Wall Street Consensus and Valuation Outlook
From a valuation perspective, Apple currently trades at a forward P/E ratio of approximately 30x. While slightly above the industry average, analysts generally consider this premium justified given the stability of its earnings growth.
Goldman Sachs expects Apple’s first-quarter earnings per share (EPS) to reach $2.66, consistent with market consensus, while maintaining a steady gross margin of 47.7%.

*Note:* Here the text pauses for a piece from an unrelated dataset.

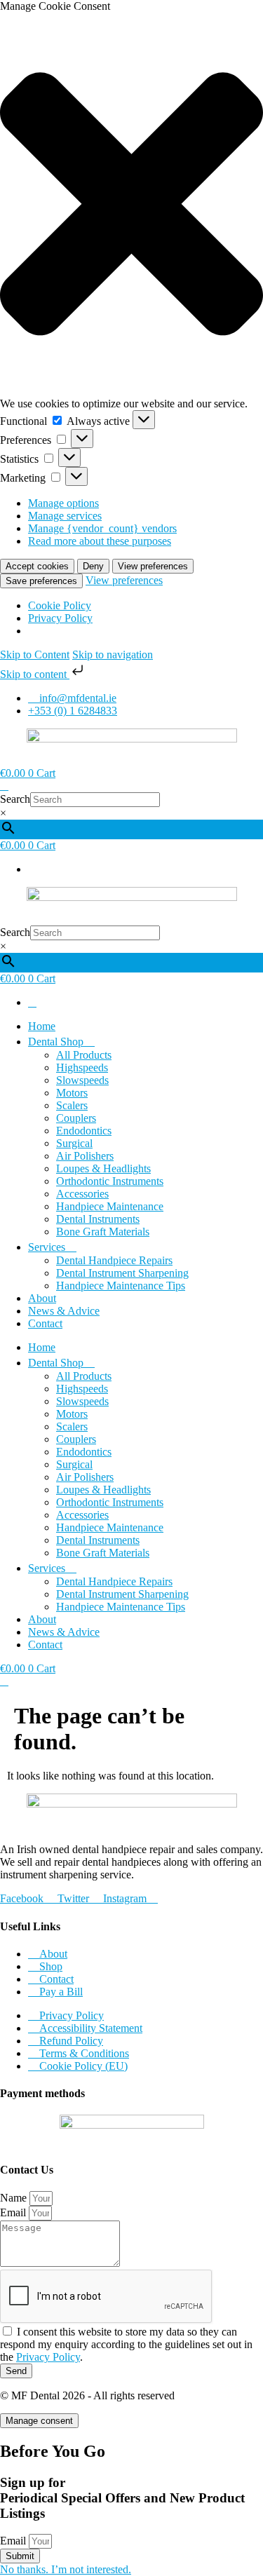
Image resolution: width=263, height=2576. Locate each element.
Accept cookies (37, 566)
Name (14, 2198)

Overall, Wall Street remains bullish on Apple. Out of 42 analysts covering the stock, 21 give it a “Strong Buy” rating. Evercore ISI reaffirmed an “Outperform” rating and a $330 price target, projecting a 17% year-over-year increase in iPhone sales.
Wedbush analyst Dan Ives provided a street-high price target of $350, describing 2026 as a “milestone year” for the full deployment of Apple’s AI strategic roadmap.
As the January 29 earnings date approaches, the market is waiting with bated breath to see if Apple can reshape its growth narrative through strong AI terminal demand, even under the shadow of rising storage costs.